Hand, Foot, and Mouth Disease (HFMD) is a common viral illness primarily affecting young children, but adults can also contract it. Its presentation in adults often differs from childhood cases, raising questions about its severity. This article details how HFMD impacts adults, including symptoms, potential complications, and prevention strategies.
Understanding Hand, Foot, and Mouth Disease
Hand, Foot, and Mouth Disease is a contagious viral infection primarily caused by enteroviruses, most commonly Coxsackievirus A16. Other strains, such as Coxsackievirus A6 and Enterovirus 71, can also cause outbreaks. It is highly prevalent in settings with young children, like daycares, due to its easy transmission.
The virus spreads through direct contact with an infected person’s nasal secretions, saliva, blister fluid, or stool, and through respiratory droplets. Contaminated surfaces can also transmit the virus. Symptoms usually develop within 3 to 6 days of exposure and typically resolve within 7 to 10 days.
How HFMD Affects Adults Differently
While HFMD is often considered a mild childhood ailment, its presentation in adults can be notably different and more severe. Adults may experience more intense symptoms than children, or they might even be asymptomatic yet still contagious. A heightened immune response in adults may contribute to increased symptom severity. Exposure to certain viral strains, such as Coxsackievirus A6, can also lead to more pronounced illness.
Common symptoms in adults include a higher fever, severe sore throat, significant body aches, and malaise. The characteristic painful, itchy rash may appear on the palms, soles, and inside the mouth. In adults, the rash can extend to other areas like the buttocks, groin, face, arms, or legs. Mouth sores, known as herpangina, can be particularly painful, making eating and drinking difficult. Symptom duration may also be prolonged, with some experiencing lingering issues like foot lesions for several weeks.
Potential Complications in Adults
While HFMD is typically self-limiting, certain rare complications can occur and may be more concerning in adults. Dehydration is a common issue, stemming from painful mouth sores that deter adequate fluid intake. The virus can also lead to neurological complications, including viral or aseptic meningitis (inflammation of the brain and spinal cord membranes) and, rarely, encephalitis (brain inflammation).

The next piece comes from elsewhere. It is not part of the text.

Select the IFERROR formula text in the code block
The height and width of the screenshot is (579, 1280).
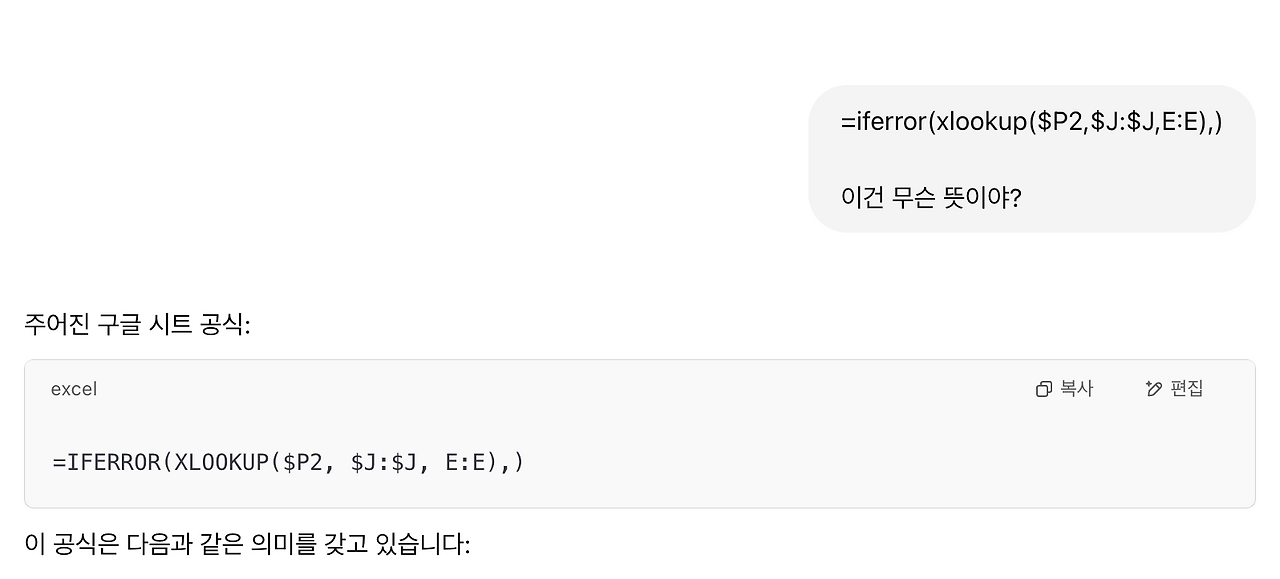(x=286, y=462)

Myocarditis, an inflammation of the heart muscle, is another rare complication. Onychomadesis, the shedding of fingernails or toenails, is a less common but notable effect, typically occurring weeks after the initial infection. These infrequent complications underscore the potential for more serious outcomes in adults. Individuals with compromised immune systems face an elevated risk of severe symptoms and complications from HFMD.
Treatment and Prevention Strategies
There is no specific antiviral treatment for HFMD; management focuses on relieving symptoms and preventing further spread. Over-the-counter pain relievers, such as acetaminophen or ibuprofen, can help manage fever and body aches. Staying well-hydrated is important, as painful mouth sores can make swallowing difficult. Soothing mouth rinses, like saltwater gargles or numbing mouthwashes, can provide relief for oral discomfort. Consuming soft foods and avoiding hot, spicy, or acidic items can also reduce irritation to mouth sores.

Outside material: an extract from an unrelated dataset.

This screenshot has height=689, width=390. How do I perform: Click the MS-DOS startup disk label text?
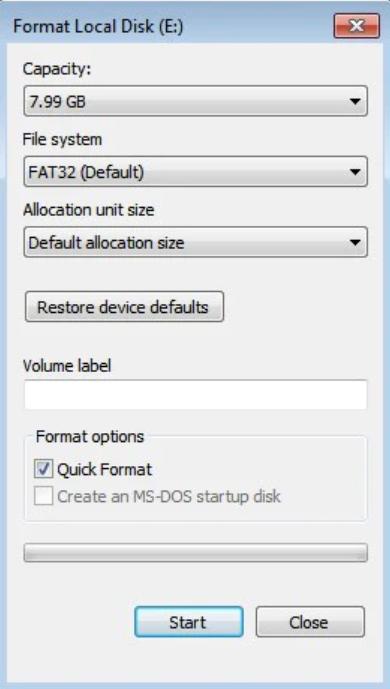click(x=169, y=497)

Preventive measures are crucial to limit HFMD spread. Frequent, thorough handwashing with soap and water for at least 20 seconds is highly effective, especially after using the restroom, changing diapers, or before eating. Avoid close contact, such as hugging or kissing, with infected individuals. Regularly clean and disinfect frequently touched surfaces and shared items, like doorknobs and countertops, to eliminate viral particles. Adults with symptoms should stay home from work to prevent transmitting the virus, as individuals can remain contagious for days or weeks after symptoms subside. Seek medical attention if symptoms are severe, do not improve within 7 to 10 days, or if signs of dehydration or neurological symptoms like a severe headache or stiff neck develop.